What it means to want someone all the time.
“Hurts So Bad” is a bluesy slink of guitar and a broken heart, but Loveless says it’s all that I wanted from you. An admission that love sucks just as hard as a grown up as it does as a teenager, but she follows it up with “Head”, a song that’s openly about gettin’ it on. More songs about oral sex, I say. It’s filthy and the same tenor of blues and rock and roll as “Hurts So Bad”, a pair about the worst and (maybe) the best of relationships. Don’t stop, get in my bed, Loveless sings, and that’s a grown up singing, not the broken hearted 21 years old on Indestructible Machine; it’s dirty and delicious.
“Verlaine Shot Rimbaud” opens quiet, the idea that love drives people to anger; I just like it better when we’re coming to blows, Loveless sings in the rumbling electric verse that follows. Verlaine shot Rimbaud because he loved him so / And that’s how I want to go, the chorus says, and she brags I’m the one who makes you write that shit. It’s a beautiful song, plaintive and desperate, about something dark and a little bit scary. The shadows and light of this record are all Loveless looking at relationships that don’t make sense, maybe, but are there all the same. Not healthy, maybe, but still love.

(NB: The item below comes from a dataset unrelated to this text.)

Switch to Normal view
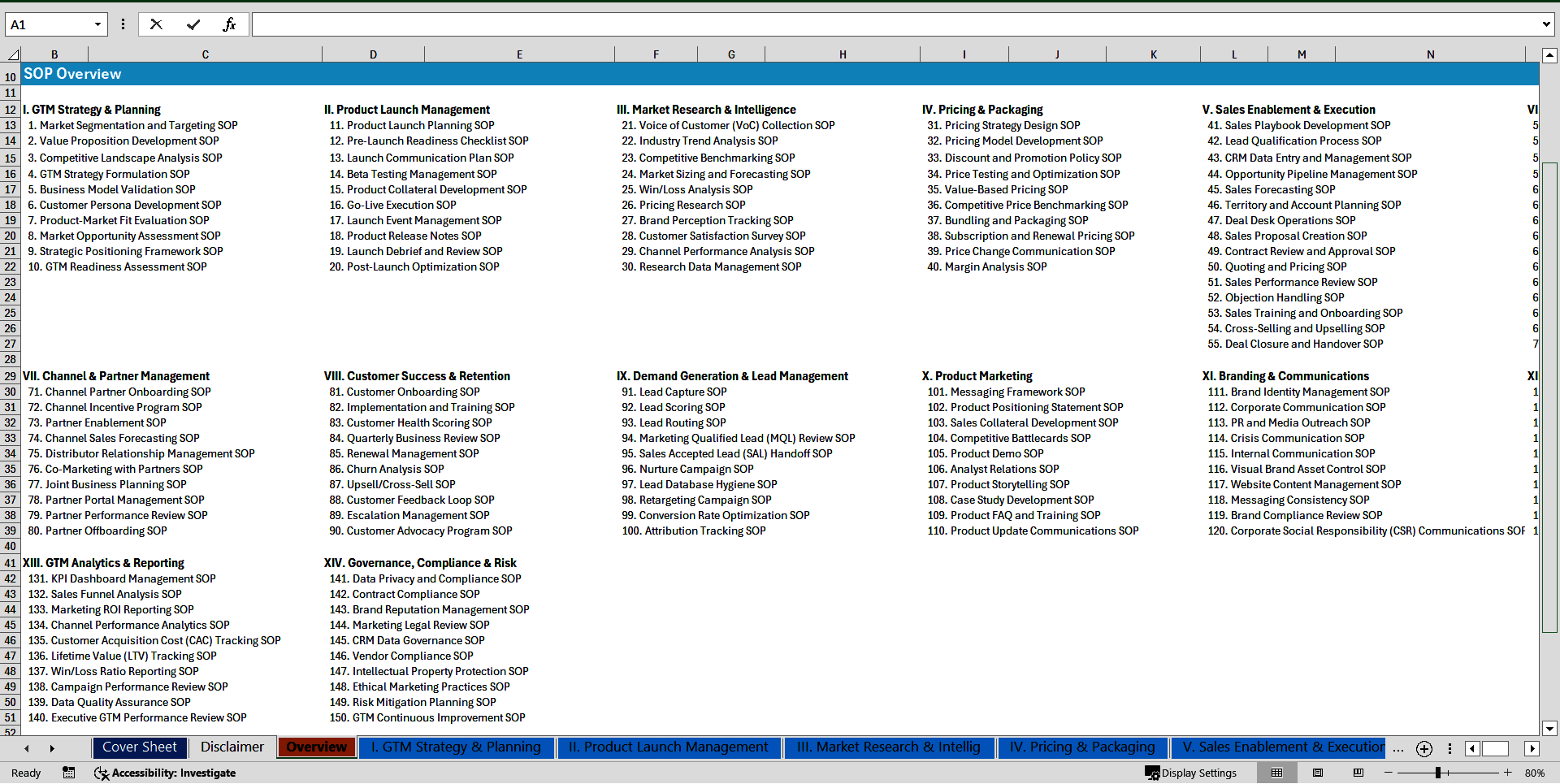 [1276, 773]
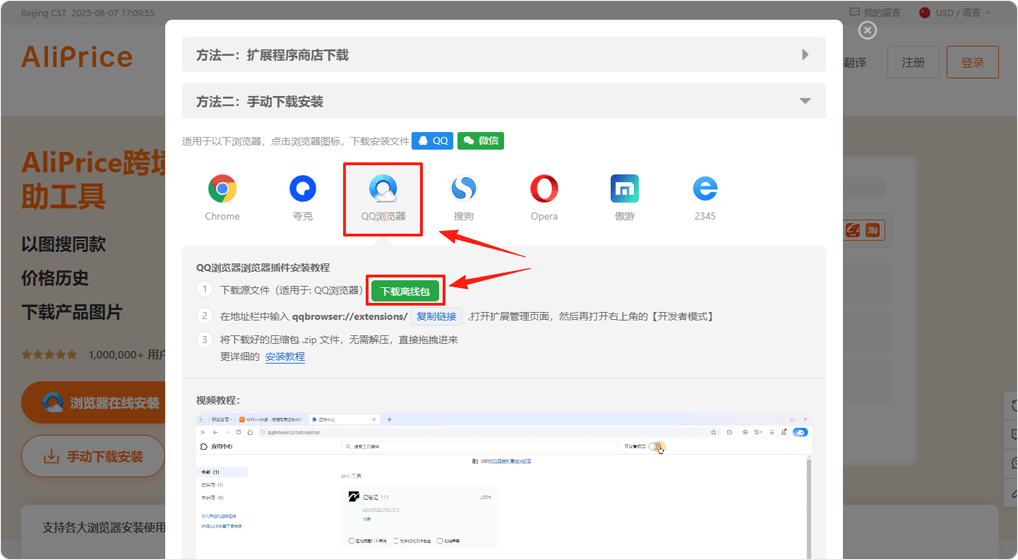Select the Opera browser icon
1018x560 pixels.
pyautogui.click(x=544, y=190)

The title track opens with a slide guitar, and the exhortation that she’s looking for good things to be a part of; “Somewhere Else” captures perfectly the aimlessness of your 20s, and in my case, your 30s, too. I want to be somewhere else tonight, but you don’t know where that is. It’s the same searching voice that precedes it on the album, which is a thorough blueprint through everything you can fuck up in your life and still survive. I swore I’d never be this bitter again, she mourns on “Everything’s Gone”, the quiet acoustic penultimate track. And “They Don’t Know” finishes it off, a perfect because fuck you that’s why ending, the kind of song that Loveless sells perfect quiet or loud. This one is harmonies and steady guitars, and it’s reminder that love’s important, and everybody else’s opinion of you can go hang.
That’s the kind of record I can get behind. And I do get behind this one; it’s fucking great. Go buy it.
I love the album. I adore every word of this review.